Affirm's annual revenue increased to $509.5 million, up 93% from $264.4 million year-over-year — total expenses also grew around 67% during the same period to $617.3 million from $391.8 million, according to the filing.
Affirm reported just shy of $174 million in quarterly revenue for Q1 2021, up nearly 98% from $87.9 million during the same quarterly period last year, while net losses dropped by around half to $15.3 million from $30.6 million as installment payment startups have exploded during the pandemic.
Affirm is planning to list its Class A shares on the Nasdaq under the ticker symbol "AFRM," while Levchin and others will be issued Class B shares with 15-to-1 voting rights that will allow them to maintain control over the company.
Goldman Sachs, Morgan Stanley, Allen & Company, and Barclays are listed among the banks underwriting the offering, through which Affirm said it's expecting to raise $100 million — a likely placeholder number. The startup could seek up to a $10 billion valuation, The Wall Street Journal reported in October.
Affirm was valued at $2.9 billion in April 2019 and has raised $1.6 billion to date from investors, according to PitchBook.
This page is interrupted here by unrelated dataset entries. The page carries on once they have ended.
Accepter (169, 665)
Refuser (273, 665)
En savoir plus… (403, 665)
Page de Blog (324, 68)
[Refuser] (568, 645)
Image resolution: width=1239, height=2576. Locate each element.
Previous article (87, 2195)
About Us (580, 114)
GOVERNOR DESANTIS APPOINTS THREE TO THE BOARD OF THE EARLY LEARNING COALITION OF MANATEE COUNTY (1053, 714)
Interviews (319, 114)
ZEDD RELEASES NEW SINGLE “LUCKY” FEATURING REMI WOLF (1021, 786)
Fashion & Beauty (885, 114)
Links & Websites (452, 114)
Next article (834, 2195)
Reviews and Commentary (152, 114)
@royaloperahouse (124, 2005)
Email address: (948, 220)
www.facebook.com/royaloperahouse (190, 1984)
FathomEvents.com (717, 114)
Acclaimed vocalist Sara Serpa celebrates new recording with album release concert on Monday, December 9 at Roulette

Its largest investors, according to Wednesday's filing, are Jasmin Ventures, Lightspeed Venture Partners, Founders Fund, Khosla Ventures, and Shopify.
Online sellers have been looking to services like Affirm as a way to entice shoppers to keep spending despite economic fallout from the pandemic, and these buzzy startups have seen a surge in inbounds from merchants across all industries, including fashion, home goods, and airlines.
Despite a tough environment for venture-backed companies, Levchin told Business Insider's Shannen Balogh in April that Affirm was "eyeing expansion opportunities as opposed to trying to hunker down and just survive by any means necessary."
The company reported that gross merchandise volume, or the total amount consumers paid for online using its services, increased 77% to $4.6 billion over the past fiscal year.
Affirm partners with merchants big and small, from international brands like Adidas to niche retailers like Brooklinen and Peloton as well as an exclusive partnership with Shopify — more than 6,000 in total, Business Insider previously reported.
The relative size of those partnerships could also be a liability, however. Affirm said in the filing that Peloton alone accounted for 28% of its revenue during Q1 2021 — a growing proportion that it attributed to the rise of spending on home fitness equipment during the pandemic — while its top ten merchants accounted for around 35% of its revenue during FY 2020.